* ASSIGNMENT
Pull every line that holds the word "computer" from the entries.

* DATASET RECORDS
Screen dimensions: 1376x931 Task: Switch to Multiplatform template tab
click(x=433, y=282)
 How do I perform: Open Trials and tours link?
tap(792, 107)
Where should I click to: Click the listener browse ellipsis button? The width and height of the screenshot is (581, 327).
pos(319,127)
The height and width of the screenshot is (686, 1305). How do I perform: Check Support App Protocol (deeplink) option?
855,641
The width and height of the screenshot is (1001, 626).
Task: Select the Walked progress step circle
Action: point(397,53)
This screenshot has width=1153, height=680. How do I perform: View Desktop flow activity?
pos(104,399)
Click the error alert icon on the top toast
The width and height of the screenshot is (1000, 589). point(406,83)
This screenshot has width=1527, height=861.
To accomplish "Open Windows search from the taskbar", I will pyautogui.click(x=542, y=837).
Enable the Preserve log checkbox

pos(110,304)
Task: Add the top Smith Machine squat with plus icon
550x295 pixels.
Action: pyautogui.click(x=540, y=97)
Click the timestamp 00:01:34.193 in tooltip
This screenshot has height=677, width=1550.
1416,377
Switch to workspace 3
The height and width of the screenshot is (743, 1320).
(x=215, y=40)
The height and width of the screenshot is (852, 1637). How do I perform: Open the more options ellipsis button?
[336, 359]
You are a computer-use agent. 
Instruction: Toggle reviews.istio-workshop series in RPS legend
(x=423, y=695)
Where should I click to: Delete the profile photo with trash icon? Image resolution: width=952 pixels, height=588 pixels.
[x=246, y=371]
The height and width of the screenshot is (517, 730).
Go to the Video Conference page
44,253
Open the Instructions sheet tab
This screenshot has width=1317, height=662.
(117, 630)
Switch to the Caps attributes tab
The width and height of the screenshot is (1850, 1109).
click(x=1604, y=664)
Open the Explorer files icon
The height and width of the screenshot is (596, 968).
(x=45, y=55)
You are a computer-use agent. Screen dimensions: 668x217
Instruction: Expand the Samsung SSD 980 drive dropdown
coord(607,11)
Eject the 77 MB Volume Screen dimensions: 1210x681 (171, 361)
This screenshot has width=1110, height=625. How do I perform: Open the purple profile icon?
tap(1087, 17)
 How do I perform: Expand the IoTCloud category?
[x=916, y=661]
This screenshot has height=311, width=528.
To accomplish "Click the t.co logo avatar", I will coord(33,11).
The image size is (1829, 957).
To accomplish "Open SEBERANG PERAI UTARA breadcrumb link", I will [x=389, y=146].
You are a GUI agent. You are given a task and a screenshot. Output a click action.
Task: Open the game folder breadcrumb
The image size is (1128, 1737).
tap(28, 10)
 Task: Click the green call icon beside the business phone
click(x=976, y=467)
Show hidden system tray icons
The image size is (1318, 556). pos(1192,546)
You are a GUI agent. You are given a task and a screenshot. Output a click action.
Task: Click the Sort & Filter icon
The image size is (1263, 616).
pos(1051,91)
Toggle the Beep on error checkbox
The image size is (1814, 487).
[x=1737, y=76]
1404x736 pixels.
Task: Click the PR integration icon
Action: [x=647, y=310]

* SOLUTION FOR THIS TASK
You are a computer-use agent. 
You are a computer-use agent. Screen dimensions: 668x217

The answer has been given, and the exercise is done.